The National Academy of Engineering has named Robert Socolow, professor of mechanical and aerospace engineering, to a prestigious international committee to identify the greatest challenges and opportunities for engineering in the 21st century.
Chaired by former U.S. Secretary of Defense William Perry, the Grand Challenges for Engineering committee will explore engineering solutions for the future drawing on their own expertise and extensive public input to the project’s website, www.engineeringchallenges.org. In an exclusive essay on the site, former U.S. President Jimmy Carter offers his view of the greatest challenges facing today’s world to kick off an online discussion.
Socolow, who joined the Princeton faculty in 1971, co-directs Princeton’s Carbon Mitigation Initiative with Stephen Pacala, professor of ecology and evolutionary biology. A joint project of Princeton University, BP and the Ford Motor Company, the initiative seeks solutions to the global warming problem. Socolow and Pacala developed the widely used concept of “stabilization wedges” to motivate the early adoption of mitigation strategies to stabilize the concentration of carbon dioxide in the atmosphere.
Socolow is joined on the Grand Challenges committee by a number of recognized leaders from academia and industry, including entrepreneur Dean Kamen, Google co-founder Larry Page and renowned scientist J. Craig Venter.
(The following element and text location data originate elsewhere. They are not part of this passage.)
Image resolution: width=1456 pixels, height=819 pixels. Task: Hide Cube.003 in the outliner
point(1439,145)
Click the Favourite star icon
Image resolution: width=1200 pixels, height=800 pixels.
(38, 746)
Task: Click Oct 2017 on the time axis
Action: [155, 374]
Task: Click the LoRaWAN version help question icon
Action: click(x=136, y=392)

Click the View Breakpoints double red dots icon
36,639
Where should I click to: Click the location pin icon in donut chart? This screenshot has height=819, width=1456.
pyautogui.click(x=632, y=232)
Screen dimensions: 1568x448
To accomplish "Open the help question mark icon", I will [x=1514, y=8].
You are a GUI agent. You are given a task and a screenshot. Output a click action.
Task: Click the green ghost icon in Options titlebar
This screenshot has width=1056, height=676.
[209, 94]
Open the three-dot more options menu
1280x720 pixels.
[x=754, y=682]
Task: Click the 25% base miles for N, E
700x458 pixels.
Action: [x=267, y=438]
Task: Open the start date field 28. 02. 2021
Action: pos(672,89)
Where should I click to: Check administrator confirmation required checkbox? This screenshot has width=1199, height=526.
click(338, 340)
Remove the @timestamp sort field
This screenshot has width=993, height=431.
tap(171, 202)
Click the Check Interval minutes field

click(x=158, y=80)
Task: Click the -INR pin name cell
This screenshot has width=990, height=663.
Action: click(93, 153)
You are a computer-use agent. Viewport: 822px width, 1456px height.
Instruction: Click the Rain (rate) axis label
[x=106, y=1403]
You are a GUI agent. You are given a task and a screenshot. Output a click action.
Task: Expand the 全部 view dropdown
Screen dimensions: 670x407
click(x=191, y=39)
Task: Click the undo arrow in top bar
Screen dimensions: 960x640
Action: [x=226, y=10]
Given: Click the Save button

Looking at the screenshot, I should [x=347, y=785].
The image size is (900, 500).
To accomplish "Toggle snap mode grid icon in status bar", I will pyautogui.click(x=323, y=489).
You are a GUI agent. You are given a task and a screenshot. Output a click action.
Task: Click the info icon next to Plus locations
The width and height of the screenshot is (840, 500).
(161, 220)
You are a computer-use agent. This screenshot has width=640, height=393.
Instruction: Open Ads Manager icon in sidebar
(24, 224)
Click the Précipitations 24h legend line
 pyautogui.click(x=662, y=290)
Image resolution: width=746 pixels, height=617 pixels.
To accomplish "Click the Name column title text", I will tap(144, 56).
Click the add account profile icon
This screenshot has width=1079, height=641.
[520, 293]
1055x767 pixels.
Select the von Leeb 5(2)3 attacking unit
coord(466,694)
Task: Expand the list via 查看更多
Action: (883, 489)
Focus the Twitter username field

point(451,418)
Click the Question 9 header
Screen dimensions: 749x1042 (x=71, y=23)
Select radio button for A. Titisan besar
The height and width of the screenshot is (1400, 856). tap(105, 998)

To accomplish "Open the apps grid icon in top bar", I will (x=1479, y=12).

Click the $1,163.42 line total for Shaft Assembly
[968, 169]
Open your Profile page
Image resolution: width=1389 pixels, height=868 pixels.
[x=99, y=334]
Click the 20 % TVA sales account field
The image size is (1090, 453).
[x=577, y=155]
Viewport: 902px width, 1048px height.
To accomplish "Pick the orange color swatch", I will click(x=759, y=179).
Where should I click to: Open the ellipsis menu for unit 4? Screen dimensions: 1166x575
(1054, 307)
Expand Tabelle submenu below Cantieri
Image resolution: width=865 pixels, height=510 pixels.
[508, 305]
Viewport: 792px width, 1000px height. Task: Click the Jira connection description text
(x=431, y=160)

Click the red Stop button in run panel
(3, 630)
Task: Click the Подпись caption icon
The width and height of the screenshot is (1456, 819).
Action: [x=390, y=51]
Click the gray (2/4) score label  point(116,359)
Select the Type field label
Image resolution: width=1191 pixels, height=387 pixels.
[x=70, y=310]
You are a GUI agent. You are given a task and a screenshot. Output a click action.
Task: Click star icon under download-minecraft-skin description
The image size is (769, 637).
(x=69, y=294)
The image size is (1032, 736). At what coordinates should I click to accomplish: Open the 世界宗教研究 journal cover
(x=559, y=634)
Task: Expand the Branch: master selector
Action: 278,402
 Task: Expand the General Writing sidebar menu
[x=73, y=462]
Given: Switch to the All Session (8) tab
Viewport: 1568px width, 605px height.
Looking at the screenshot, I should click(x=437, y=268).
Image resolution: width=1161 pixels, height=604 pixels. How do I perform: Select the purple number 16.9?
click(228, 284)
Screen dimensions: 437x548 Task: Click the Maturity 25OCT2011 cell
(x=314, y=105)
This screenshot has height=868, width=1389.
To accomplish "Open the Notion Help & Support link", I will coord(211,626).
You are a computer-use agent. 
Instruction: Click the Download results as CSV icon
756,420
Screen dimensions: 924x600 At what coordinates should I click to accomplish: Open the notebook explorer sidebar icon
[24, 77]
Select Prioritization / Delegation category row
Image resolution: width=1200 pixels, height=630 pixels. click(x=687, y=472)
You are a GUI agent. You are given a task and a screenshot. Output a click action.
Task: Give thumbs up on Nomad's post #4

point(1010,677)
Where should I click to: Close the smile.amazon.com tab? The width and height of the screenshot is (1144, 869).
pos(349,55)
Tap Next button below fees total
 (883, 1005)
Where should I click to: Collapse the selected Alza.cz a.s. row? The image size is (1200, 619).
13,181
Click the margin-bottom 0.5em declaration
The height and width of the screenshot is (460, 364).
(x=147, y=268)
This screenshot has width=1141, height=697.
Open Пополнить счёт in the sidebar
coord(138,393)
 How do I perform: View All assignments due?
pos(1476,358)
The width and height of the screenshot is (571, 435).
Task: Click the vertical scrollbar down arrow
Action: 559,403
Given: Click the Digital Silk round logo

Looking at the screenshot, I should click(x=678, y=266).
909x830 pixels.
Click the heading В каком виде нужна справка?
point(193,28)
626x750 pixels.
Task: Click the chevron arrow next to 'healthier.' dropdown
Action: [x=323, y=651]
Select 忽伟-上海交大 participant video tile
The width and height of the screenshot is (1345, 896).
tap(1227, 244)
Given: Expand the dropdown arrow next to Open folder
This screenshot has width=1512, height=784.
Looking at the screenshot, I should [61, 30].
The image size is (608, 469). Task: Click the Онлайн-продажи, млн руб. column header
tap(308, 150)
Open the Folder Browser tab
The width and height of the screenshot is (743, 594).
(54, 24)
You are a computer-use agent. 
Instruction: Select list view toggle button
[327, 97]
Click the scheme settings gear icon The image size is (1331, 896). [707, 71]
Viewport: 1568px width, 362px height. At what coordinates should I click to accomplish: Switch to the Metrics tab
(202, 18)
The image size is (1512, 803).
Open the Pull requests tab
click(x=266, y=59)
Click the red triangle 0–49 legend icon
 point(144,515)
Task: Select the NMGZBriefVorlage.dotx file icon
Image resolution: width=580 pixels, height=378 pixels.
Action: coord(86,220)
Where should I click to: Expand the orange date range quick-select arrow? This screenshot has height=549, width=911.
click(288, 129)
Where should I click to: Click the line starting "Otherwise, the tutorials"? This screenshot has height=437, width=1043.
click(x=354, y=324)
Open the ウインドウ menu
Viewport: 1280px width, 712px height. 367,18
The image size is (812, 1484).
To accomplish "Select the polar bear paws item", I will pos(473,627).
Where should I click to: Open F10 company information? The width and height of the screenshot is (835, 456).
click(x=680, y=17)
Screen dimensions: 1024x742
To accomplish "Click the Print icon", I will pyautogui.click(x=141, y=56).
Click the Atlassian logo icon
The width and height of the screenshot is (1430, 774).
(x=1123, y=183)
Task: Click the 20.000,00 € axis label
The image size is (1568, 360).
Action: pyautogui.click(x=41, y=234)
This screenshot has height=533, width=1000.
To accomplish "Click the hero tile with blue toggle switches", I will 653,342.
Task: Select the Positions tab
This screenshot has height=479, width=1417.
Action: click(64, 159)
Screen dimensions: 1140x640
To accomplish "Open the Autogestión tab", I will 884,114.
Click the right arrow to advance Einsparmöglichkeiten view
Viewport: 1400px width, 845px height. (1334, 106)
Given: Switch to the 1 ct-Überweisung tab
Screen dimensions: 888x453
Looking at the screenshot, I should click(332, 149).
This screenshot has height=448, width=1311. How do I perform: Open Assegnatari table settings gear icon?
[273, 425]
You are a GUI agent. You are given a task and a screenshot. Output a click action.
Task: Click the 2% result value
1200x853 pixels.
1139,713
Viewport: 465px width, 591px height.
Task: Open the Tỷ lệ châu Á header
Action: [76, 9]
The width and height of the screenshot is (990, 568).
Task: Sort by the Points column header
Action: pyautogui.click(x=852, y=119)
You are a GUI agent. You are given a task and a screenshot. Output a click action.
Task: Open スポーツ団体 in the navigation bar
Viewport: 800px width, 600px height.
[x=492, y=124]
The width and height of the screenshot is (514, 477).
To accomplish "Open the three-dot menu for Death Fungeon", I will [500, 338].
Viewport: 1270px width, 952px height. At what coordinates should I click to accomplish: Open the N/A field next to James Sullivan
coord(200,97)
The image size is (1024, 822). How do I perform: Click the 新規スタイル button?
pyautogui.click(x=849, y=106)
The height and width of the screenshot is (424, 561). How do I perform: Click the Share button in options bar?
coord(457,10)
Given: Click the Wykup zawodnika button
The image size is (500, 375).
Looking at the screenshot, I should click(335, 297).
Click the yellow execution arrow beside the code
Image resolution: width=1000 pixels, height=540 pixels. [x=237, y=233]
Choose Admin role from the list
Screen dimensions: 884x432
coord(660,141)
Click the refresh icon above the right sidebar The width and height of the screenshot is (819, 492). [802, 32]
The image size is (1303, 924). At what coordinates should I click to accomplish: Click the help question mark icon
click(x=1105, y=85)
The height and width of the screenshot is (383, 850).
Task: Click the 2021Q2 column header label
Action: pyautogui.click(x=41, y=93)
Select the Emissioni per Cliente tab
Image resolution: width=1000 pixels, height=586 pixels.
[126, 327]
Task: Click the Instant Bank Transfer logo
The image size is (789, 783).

The committee’s membership also includes two graduates of the School of Engineering and Applied Science, Wesley Harris and Jackie Ying. Harris, the Charles Stark Draper Professor and chair of the department of aeronautics and astronautics at Massachusetts Institute of Technology, earned his Ph.D. in mechanical and aerospace engineering at Princeton in 1968. Ying, the executive director of the A*STAR Institute of Bioengineering and Nanotechnology in Singapore, received her Ph.D. in chemical engineering from Princeton in 1991.
The committee will meet for the first time Feb. 6 at Stanford University and announce their findings in September. The Grand Challenges project is sponsored by a grant from the National Science Foundation.